__Exercise__.
Among the records below, find the line that has "435x404 pixels."; from there, give the lines again exactly, and stop after the line that has "Image resolution: width=1568".

(Collected data entries)

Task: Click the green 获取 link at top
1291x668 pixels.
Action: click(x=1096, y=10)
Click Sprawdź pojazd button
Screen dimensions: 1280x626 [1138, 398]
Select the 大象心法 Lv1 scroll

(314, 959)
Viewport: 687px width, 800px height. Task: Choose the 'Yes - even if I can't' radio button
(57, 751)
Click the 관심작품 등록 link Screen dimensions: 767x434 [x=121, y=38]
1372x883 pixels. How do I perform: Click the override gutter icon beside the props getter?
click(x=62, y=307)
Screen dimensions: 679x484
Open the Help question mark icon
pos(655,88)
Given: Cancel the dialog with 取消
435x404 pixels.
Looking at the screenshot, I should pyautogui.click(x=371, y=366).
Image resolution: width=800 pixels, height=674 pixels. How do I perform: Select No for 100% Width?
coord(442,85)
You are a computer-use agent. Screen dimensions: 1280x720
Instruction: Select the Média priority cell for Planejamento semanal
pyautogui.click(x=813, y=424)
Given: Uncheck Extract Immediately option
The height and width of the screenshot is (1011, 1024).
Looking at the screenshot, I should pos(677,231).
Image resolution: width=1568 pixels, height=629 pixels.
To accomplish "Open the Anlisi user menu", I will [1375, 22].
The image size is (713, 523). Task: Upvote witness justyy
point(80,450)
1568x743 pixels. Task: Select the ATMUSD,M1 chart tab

__Task answer__.
435x404 pixels.
Looking at the screenshot, I should pyautogui.click(x=371, y=366).
Image resolution: width=800 pixels, height=674 pixels. How do I perform: Select No for 100% Width?
coord(442,85)
You are a computer-use agent. Screen dimensions: 1280x720
Instruction: Select the Média priority cell for Planejamento semanal
pyautogui.click(x=813, y=424)
Given: Uncheck Extract Immediately option
The height and width of the screenshot is (1011, 1024).
Looking at the screenshot, I should pos(677,231).
Image resolution: width=1568 pixels, height=629 pixels.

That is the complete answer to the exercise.